なお、今回は前述の通り、RAID1としてアレイを組みましたが、2TB×2の構成でアレイ構築が終わるまで数時間かかりました。アレイ構築中も普通に使用することはできますが、転送速度が遅くなる上にHDDにも負荷がかかると思いますので、本格的に使うのはアレイ構築が済んでからの方がいいかもしれません。
さて、肝心の速度ですが、NAS上の共有フォルダをネットワークドライブとして認識させた上で、メインマシン(Core2Duo E6600+Marvell 88E8056)からCrystalDiskMarkを走らせてみました。なお、メインマシンとNASの間はブリッジモードのWZR-HR-G300NHを介して、Cat6のケーブルでGbEで接続されています。また、トラブルの元になるとアレなので、ジャンボフレームはOFFにしてあります。

う〜ん、こんなもんでしょうか。速いことは速いんですが、いささか物足りないような気もします。気をつけて見ると、メインマシン側のCPU負荷が結構高めに推移しているようです。そこで、マザーボード側で高負荷時にCPUをOCするように設定して再度測定。

おおっ、結構速度が上がりました。高性能のNASを完全に生かすには、使うPC側の性能もそれなりに求められそうです。まぁ、単にMarvellのGbEコントローラがヘボいだけかもしれませんが…。
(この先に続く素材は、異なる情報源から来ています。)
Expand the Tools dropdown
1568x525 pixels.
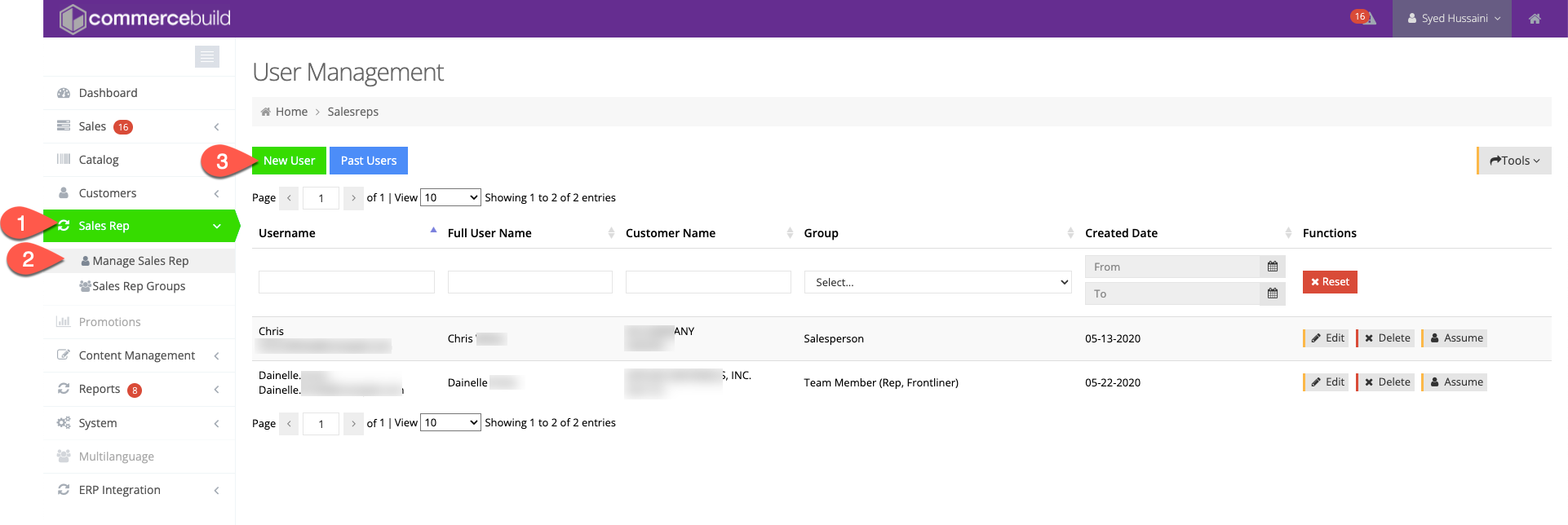pos(1514,161)
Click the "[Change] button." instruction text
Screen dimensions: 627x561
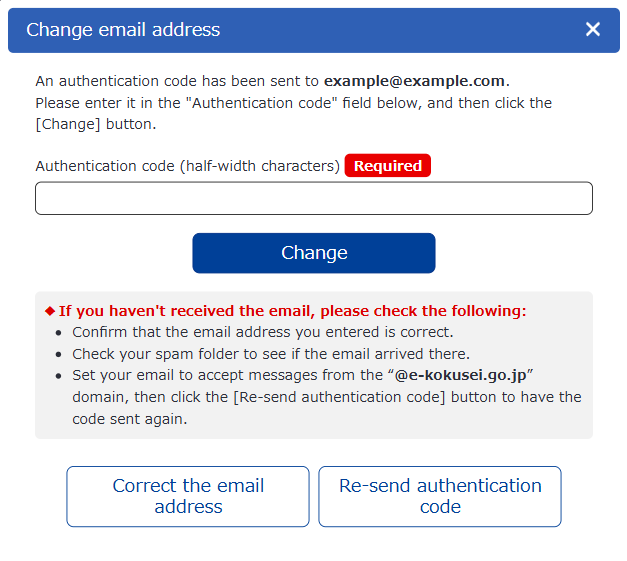pyautogui.click(x=96, y=125)
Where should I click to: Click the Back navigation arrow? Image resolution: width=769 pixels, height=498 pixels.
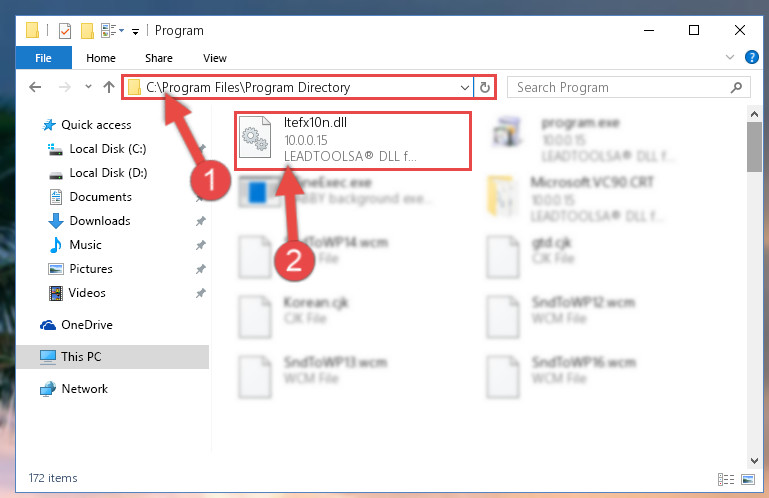coord(35,87)
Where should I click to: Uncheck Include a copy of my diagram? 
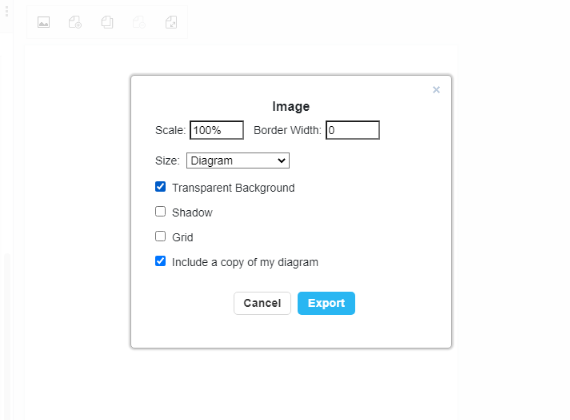(x=160, y=261)

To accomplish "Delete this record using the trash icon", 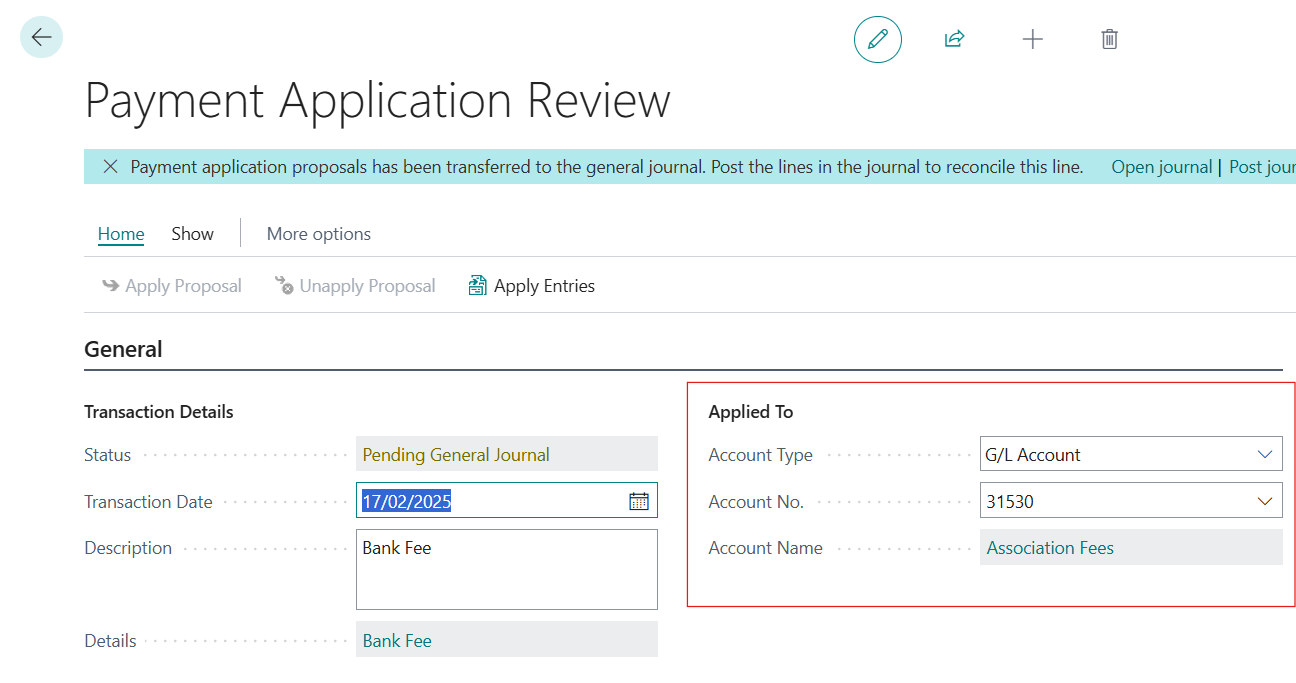I will [x=1108, y=38].
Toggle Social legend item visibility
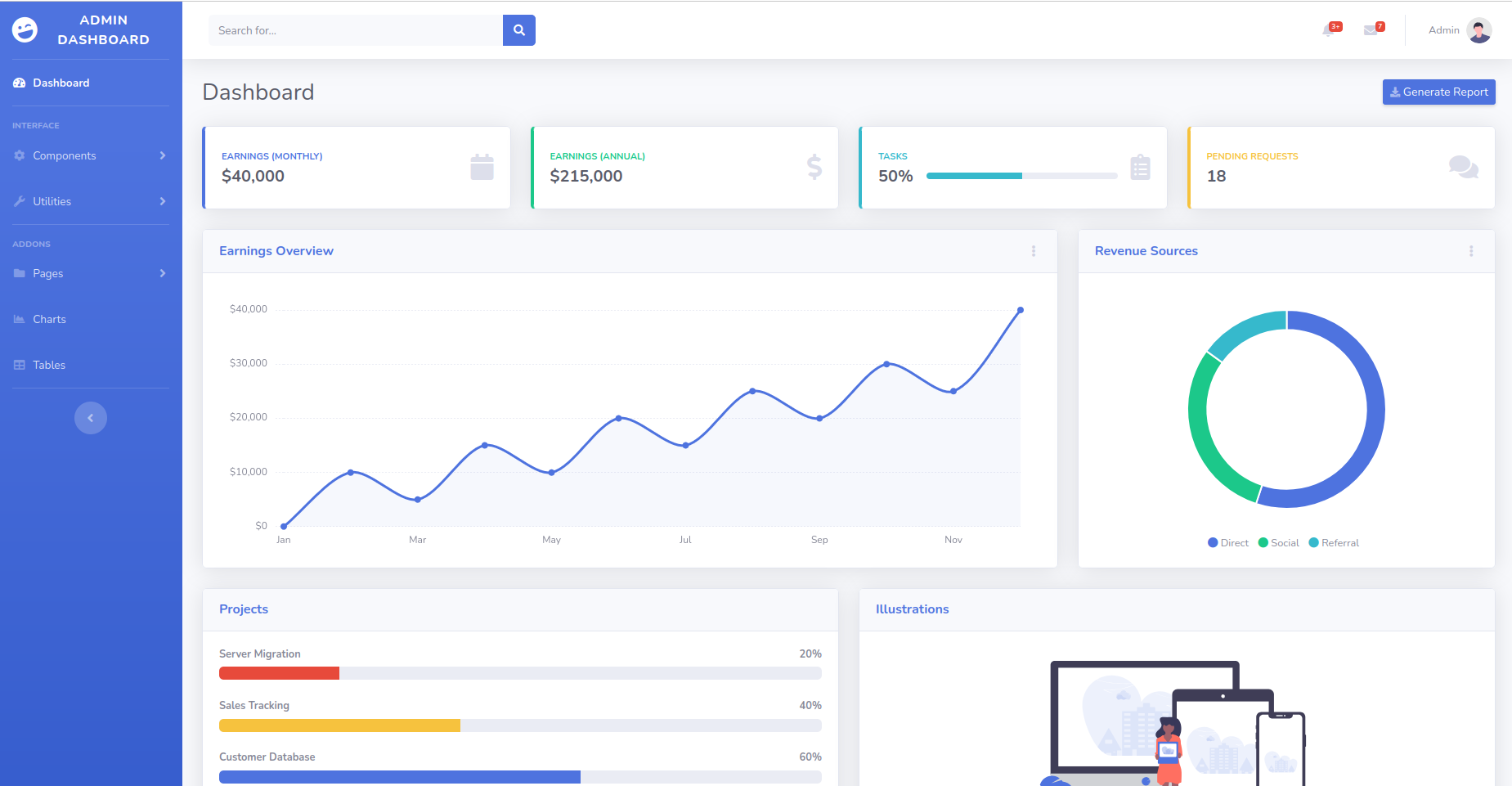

メインマシンはIvyBridgeの世代になったら組みなおす予定なので、その頃にまた測定しなおしてみるといいかもしれません(^^;
動作音ですが、ファンの音は静かで、雑音の多い昼間はほとんど気が付かないレベル。タワー型のメインマシンが動いていると、ファンの音はまったく聞こえません。深夜、NASだけが電源ONという状態だと、微かに「コォーッ」というファンの音が聞こえますが、同じ部屋で寝ても気にはならないですし、十分静かでしょう。
むしろ、搭載したHDDのスピンアップやアクセス音の方がはるかに気になります。結構これ、ゴロゴロと重い音がするんですよね。SeagateのHDD、大昔に使ったことあるけど*4、そういやこんな感じの音だったっけかなぁ…(^^;

*1:業務向けのものですらこんなことをやらかしているので信用なりません。http://pc.watch.impress.co.jp/docs/news/20101124_408949.html

*2:このST2000DL003も、初期のファームウェアCC31にはバグがあったようです。幸い、今回購入したHDDは両方ともファームウェアのバージョンがCC32で対策済みのものでした。

*3:どうやら現行の「Cavier Green」シリーズは一般にNASとの相性が悪いようで、Thecusでも互換性リストから外されていました。なんかもったいないなぁ…。

*4:Medalist 4342(ST34342)という4500rpm、容量4.3GBのHDD。97年に買ったマシンに搭載されてましたが…14年で容量500倍になってるのか!